Linear Regression
Averages and maximums are over either daily raw data or hourly raw data depending on the global time context as follows: hourly aggregates are used when time period is within the last seven days, otherwise daily aggregates are used.
Forecasts periods are set to ½ the length of the trending time period, for example: 30-day trends are projected 15 days forward, and 90-day trends 45 days forward.
Figure 3-2 Trend Forecast Chart
The above chart shows daily average and maximum CPU usage over 30-days for the HR-Dev
database. We see a consistent and considerable gap between the Avg Usage and Max Usage data series, indicating a high level of variability in CPU demand during the day.
The Max Usage trend and forecast are both very close or touching the Max Allocation for the database, indicating a risk of capacity exhaustion should demand increase or if new workload is introduced.

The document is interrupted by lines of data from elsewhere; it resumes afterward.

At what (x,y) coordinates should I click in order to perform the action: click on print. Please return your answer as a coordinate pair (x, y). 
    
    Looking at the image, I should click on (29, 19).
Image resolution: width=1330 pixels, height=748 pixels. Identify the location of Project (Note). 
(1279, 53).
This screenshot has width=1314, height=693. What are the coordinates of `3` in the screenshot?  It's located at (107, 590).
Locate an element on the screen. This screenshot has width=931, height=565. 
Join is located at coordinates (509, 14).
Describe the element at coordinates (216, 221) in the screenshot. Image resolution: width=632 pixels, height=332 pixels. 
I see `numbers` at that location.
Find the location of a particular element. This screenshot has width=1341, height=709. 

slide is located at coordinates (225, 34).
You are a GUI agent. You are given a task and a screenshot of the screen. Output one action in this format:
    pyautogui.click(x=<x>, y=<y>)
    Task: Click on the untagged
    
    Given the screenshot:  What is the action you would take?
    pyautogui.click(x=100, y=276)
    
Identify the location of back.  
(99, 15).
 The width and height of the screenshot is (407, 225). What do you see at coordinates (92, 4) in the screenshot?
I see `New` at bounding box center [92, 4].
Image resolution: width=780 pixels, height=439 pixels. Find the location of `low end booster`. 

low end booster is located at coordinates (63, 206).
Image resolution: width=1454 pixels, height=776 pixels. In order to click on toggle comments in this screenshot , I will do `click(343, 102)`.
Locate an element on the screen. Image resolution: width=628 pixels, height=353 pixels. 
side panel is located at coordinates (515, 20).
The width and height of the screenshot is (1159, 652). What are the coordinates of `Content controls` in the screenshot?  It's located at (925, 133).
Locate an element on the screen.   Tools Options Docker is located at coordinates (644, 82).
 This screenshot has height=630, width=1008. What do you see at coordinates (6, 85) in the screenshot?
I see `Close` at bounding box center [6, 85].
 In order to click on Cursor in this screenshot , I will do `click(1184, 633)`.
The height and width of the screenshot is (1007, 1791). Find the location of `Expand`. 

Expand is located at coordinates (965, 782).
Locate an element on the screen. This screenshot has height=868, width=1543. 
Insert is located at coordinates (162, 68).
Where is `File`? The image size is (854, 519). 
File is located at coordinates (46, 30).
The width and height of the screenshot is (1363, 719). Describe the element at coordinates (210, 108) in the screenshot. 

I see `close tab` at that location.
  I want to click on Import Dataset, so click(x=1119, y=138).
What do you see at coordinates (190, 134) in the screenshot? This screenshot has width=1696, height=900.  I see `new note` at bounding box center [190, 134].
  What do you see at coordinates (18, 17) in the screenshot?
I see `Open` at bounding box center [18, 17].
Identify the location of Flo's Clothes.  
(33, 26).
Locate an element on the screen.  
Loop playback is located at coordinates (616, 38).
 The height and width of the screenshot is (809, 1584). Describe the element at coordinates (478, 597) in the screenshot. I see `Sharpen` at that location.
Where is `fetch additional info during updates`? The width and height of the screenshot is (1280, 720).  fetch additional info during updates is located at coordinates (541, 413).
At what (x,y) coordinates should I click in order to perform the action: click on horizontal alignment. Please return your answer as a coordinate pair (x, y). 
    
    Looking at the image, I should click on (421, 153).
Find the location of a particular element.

The difference here between forecast Max Usage (~29 Avg Active CPU) and forecast Avg Usage (~15 Avg Active CPU) is the difference between how much CPU is required to run all work safely and how much CPU is actually required to do all work. When CPU resources are “hard allocated” to databases, this difference represents the amount of resource being paid for minus the amount of resource being used, and is thus an opportunity cost induced by having highly variable CPU demand.
One potential way to mitigate this imputed cost of variability is by sharing CPU resources among several databases and allowing dynamic resource allocation among them in response to changing demand.
Oracle Autonomous Database with Auto-scale enabled offers precisely such a solution.